El enano tendió el bastón hacia Oscar, que, recuperando el equilibrio, lo aceptó. Para mi asombro, le vi llevarse la mano al bolsillo, encontrar una moneda y dársela al hombre.

—¡Por el amor de Dios, Oscar! —protesté.

El enano cogió la moneda y se retiró, riéndose de nosotros sin ocultar su desprecio. Oscar subió al coche.

—De un modo u otro, siempre hay que pagar por el placer y el dolor —dijo.

—¿Le conoces? —pregunté, siguiendo a Oscar al interior del dos ruedas.

—Es una de las criaturas de Bellotti —respondió—. Reconozco que es desagradable, pero su deformidad me inspira lástima.

—¿Y qué hace con Bellotti? —pregunté.

—Se encarga de sus pujas —respondió Oscar con una pálida sonrisa.

—Es un pequeño demonio —dije, frotándome las pantorrillas, que seguían doloridas tras el injustificado asalto.

—No hace falta ser vidente para darse cuenta de eso, Robert. Es feo y despiadado, así que apártalo de tu cabeza. Cuanto menos se hable de las heridas de la vida, tanto mejor. Concéntrate en pensamientos más felices. Piensa en que mañana estaremos de camino a Broadstairs y en que quizá te compre un canotier cuando lleguemos al mar…

El cabriolé nos llevó desde Knightsbridge, por Picadilly y el Soho hacia mi habitación de Gower Street. Cuando llegamos a la callejuela lateral que salía de Soho Square y en la que, dos noches antes, había visto a Oscar en compañía de la joven —la desconocida del rostro desfigurado—, mi amigo ordenó de pronto al cochero que detuviera el carruaje.
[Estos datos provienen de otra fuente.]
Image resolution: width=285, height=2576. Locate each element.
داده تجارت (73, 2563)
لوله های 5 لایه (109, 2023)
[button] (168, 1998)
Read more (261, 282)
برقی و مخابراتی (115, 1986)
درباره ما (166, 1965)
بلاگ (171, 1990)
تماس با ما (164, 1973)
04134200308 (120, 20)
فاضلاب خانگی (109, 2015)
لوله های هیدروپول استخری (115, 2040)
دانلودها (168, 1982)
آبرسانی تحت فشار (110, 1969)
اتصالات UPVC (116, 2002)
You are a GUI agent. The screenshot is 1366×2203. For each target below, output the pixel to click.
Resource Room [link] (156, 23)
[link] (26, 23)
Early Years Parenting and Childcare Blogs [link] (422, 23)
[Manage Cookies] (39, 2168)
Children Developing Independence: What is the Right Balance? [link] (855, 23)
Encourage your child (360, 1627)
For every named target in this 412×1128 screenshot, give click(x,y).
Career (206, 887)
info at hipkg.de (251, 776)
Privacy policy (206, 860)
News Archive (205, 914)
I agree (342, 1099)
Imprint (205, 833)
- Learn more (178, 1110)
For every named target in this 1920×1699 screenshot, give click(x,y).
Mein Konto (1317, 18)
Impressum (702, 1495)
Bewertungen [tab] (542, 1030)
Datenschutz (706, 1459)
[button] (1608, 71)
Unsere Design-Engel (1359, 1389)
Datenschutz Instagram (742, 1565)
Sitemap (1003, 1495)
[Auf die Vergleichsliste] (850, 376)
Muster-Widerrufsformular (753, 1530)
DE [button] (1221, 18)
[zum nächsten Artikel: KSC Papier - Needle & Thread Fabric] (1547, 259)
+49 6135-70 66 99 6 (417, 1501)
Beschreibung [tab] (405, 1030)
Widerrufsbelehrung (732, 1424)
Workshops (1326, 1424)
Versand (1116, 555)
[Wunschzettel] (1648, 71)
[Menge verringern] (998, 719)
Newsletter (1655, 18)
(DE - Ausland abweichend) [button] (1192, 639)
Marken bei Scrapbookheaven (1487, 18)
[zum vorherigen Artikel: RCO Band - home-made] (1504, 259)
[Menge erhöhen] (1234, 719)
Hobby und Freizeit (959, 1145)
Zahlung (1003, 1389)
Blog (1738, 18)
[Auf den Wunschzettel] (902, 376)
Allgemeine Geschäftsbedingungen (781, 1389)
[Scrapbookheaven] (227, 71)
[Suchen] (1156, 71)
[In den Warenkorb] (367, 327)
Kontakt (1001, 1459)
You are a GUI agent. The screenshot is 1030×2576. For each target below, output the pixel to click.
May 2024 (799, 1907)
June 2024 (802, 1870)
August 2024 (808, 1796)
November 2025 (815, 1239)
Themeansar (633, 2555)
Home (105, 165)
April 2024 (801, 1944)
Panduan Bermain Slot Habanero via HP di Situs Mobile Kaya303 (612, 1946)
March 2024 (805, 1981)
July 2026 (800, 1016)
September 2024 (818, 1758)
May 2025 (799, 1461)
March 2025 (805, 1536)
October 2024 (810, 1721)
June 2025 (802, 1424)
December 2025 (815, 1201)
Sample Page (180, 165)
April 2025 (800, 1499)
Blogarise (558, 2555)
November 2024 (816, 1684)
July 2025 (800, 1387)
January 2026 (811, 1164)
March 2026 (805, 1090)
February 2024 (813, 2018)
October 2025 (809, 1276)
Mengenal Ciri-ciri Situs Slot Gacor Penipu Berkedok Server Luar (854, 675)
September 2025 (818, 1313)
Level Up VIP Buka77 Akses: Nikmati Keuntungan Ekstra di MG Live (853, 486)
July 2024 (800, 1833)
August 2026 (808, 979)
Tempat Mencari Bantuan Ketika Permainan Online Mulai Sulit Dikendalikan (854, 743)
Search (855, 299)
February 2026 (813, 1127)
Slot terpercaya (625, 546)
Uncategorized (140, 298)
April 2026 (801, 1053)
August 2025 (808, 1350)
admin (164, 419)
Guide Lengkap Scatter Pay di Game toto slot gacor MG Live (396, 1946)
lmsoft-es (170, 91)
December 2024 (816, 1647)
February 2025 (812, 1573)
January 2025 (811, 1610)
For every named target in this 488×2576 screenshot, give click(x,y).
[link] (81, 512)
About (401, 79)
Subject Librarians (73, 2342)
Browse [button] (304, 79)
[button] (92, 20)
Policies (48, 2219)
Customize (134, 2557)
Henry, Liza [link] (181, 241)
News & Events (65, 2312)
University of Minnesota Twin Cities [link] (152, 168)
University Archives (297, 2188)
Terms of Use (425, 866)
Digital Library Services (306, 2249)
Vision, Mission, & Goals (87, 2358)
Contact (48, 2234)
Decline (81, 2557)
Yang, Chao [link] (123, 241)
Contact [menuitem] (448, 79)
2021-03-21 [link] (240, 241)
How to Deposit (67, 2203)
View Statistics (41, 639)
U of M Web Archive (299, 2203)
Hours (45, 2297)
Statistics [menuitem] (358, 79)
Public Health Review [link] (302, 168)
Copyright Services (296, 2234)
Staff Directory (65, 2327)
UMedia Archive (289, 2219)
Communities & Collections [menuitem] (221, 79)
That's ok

—Yo me bajo aquí —dijo—. Tú vete a casa, Robert. La carrera está pagada.

Bajó del carruaje y se volvió a mirarme.

—Sí, Robert —dijo—. Tengo una cita secreta… en una parte ligeramente vergonzante de la ciudad. Y tú sientes curiosidad. Estoy seguro de que ambas cosas dirán mucho en nuestro favor.